### Exercise brief
Copy the listing below word for word, keeping every line as it appears.

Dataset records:
↓↓↓
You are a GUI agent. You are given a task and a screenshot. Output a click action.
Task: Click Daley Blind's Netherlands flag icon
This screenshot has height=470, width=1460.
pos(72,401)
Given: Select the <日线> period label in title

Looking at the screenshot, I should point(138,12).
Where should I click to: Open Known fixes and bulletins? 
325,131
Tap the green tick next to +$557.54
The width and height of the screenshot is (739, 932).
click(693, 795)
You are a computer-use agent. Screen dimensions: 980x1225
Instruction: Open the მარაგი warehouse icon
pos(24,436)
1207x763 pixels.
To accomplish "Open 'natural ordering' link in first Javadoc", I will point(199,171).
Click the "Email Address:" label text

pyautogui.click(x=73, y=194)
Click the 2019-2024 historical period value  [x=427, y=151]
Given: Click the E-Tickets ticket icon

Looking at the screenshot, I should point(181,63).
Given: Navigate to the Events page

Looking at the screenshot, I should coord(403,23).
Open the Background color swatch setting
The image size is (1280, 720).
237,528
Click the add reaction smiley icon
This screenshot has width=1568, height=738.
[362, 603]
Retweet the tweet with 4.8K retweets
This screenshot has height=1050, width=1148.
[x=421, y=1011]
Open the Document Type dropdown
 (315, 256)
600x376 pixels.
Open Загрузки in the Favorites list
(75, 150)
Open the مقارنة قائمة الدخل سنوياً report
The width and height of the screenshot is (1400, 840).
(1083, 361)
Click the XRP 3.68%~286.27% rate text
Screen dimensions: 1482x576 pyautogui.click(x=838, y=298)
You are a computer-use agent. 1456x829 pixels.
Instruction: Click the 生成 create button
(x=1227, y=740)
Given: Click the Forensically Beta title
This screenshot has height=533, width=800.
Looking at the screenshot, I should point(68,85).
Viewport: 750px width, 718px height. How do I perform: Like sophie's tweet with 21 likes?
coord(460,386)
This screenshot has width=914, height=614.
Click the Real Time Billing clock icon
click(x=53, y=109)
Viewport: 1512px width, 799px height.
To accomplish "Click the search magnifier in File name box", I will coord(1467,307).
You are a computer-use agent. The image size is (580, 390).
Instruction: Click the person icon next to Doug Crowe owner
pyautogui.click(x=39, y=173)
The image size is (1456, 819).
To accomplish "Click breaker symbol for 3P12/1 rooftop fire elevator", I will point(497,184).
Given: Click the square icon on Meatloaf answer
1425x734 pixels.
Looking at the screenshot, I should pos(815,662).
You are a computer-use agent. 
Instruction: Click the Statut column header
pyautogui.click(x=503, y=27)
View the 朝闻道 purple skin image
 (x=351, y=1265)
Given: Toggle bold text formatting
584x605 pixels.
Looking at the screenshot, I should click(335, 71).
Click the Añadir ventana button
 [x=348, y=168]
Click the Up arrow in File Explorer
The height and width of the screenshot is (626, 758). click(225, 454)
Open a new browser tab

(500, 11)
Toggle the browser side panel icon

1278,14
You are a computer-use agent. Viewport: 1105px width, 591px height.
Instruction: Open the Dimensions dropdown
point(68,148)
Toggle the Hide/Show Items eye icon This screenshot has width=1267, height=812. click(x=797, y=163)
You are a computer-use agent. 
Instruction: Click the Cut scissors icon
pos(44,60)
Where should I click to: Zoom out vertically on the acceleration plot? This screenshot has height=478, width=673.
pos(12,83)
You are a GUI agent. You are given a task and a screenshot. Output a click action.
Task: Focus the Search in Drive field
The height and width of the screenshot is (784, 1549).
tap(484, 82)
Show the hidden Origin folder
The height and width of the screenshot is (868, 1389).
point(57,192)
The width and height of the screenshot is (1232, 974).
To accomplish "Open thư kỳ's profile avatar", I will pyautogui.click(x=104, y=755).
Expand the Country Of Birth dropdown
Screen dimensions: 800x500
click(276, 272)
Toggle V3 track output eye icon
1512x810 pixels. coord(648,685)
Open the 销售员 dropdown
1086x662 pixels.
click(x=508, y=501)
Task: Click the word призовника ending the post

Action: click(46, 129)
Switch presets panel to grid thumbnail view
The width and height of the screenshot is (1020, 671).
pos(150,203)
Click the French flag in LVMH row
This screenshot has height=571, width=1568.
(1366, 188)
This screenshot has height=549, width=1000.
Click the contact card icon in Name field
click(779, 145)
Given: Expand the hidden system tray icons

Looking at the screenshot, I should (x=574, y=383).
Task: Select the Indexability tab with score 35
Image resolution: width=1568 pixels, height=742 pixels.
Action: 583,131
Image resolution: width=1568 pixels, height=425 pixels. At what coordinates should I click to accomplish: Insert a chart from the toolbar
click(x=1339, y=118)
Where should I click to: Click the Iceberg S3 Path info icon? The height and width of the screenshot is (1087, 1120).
↑↑↑
### Correct result
You are a GUI agent. You are given a task and a screenshot. Output a click action.
Task: Click Daley Blind's Netherlands flag icon
This screenshot has height=470, width=1460.
pos(72,401)
Given: Select the <日线> period label in title

Looking at the screenshot, I should point(138,12).
Where should I click to: Open Known fixes and bulletins? 
325,131
Tap the green tick next to +$557.54
The width and height of the screenshot is (739, 932).
click(693, 795)
You are a computer-use agent. Screen dimensions: 980x1225
Instruction: Open the მარაგი warehouse icon
pos(24,436)
1207x763 pixels.
To accomplish "Open 'natural ordering' link in first Javadoc", I will point(199,171).
Click the "Email Address:" label text

pyautogui.click(x=73, y=194)
Click the 2019-2024 historical period value  [x=427, y=151]
Given: Click the E-Tickets ticket icon

Looking at the screenshot, I should point(181,63).
Given: Navigate to the Events page

Looking at the screenshot, I should coord(403,23).
Open the Background color swatch setting
The image size is (1280, 720).
237,528
Click the add reaction smiley icon
This screenshot has width=1568, height=738.
[362, 603]
Retweet the tweet with 4.8K retweets
This screenshot has height=1050, width=1148.
[x=421, y=1011]
Open the Document Type dropdown
 (315, 256)
600x376 pixels.
Open Загрузки in the Favorites list
(75, 150)
Open the مقارنة قائمة الدخل سنوياً report
The width and height of the screenshot is (1400, 840).
(1083, 361)
Click the XRP 3.68%~286.27% rate text
Screen dimensions: 1482x576 pyautogui.click(x=838, y=298)
You are a computer-use agent. 1456x829 pixels.
Instruction: Click the 生成 create button
(x=1227, y=740)
Given: Click the Forensically Beta title
This screenshot has height=533, width=800.
Looking at the screenshot, I should point(68,85).
Viewport: 750px width, 718px height. How do I perform: Like sophie's tweet with 21 likes?
coord(460,386)
This screenshot has width=914, height=614.
Click the Real Time Billing clock icon
click(x=53, y=109)
Viewport: 1512px width, 799px height.
To accomplish "Click the search magnifier in File name box", I will coord(1467,307).
You are a computer-use agent. The image size is (580, 390).
Instruction: Click the person icon next to Doug Crowe owner
pyautogui.click(x=39, y=173)
The image size is (1456, 819).
To accomplish "Click breaker symbol for 3P12/1 rooftop fire elevator", I will point(497,184).
Given: Click the square icon on Meatloaf answer
1425x734 pixels.
Looking at the screenshot, I should pos(815,662).
You are a computer-use agent. 
Instruction: Click the Statut column header
pyautogui.click(x=503, y=27)
View the 朝闻道 purple skin image
 (x=351, y=1265)
Given: Toggle bold text formatting
584x605 pixels.
Looking at the screenshot, I should click(335, 71).
Click the Añadir ventana button
 [x=348, y=168]
Click the Up arrow in File Explorer
The height and width of the screenshot is (626, 758). click(225, 454)
Open a new browser tab

(500, 11)
Toggle the browser side panel icon

1278,14
You are a computer-use agent. Viewport: 1105px width, 591px height.
Instruction: Open the Dimensions dropdown
point(68,148)
Toggle the Hide/Show Items eye icon This screenshot has width=1267, height=812. click(x=797, y=163)
You are a computer-use agent. 
Instruction: Click the Cut scissors icon
pos(44,60)
Where should I click to: Zoom out vertically on the acceleration plot? This screenshot has height=478, width=673.
pos(12,83)
You are a GUI agent. You are given a task and a screenshot. Output a click action.
Task: Focus the Search in Drive field
The height and width of the screenshot is (784, 1549).
tap(484, 82)
Show the hidden Origin folder
The height and width of the screenshot is (868, 1389).
point(57,192)
The width and height of the screenshot is (1232, 974).
To accomplish "Open thư kỳ's profile avatar", I will pyautogui.click(x=104, y=755).
Expand the Country Of Birth dropdown
Screen dimensions: 800x500
click(276, 272)
Toggle V3 track output eye icon
1512x810 pixels. coord(648,685)
Open the 销售员 dropdown
1086x662 pixels.
click(x=508, y=501)
Task: Click the word призовника ending the post

Action: click(46, 129)
Switch presets panel to grid thumbnail view
The width and height of the screenshot is (1020, 671).
pos(150,203)
Click the French flag in LVMH row
This screenshot has height=571, width=1568.
(1366, 188)
This screenshot has height=549, width=1000.
Click the contact card icon in Name field
click(779, 145)
Given: Expand the hidden system tray icons

Looking at the screenshot, I should (x=574, y=383).
Task: Select the Indexability tab with score 35
Image resolution: width=1568 pixels, height=742 pixels.
Action: 583,131
Image resolution: width=1568 pixels, height=425 pixels. At what coordinates should I click to accomplish: Insert a chart from the toolbar
click(x=1339, y=118)
Where should I click to: Click the Iceberg S3 Path info icon? The height and width of the screenshot is (1087, 1120).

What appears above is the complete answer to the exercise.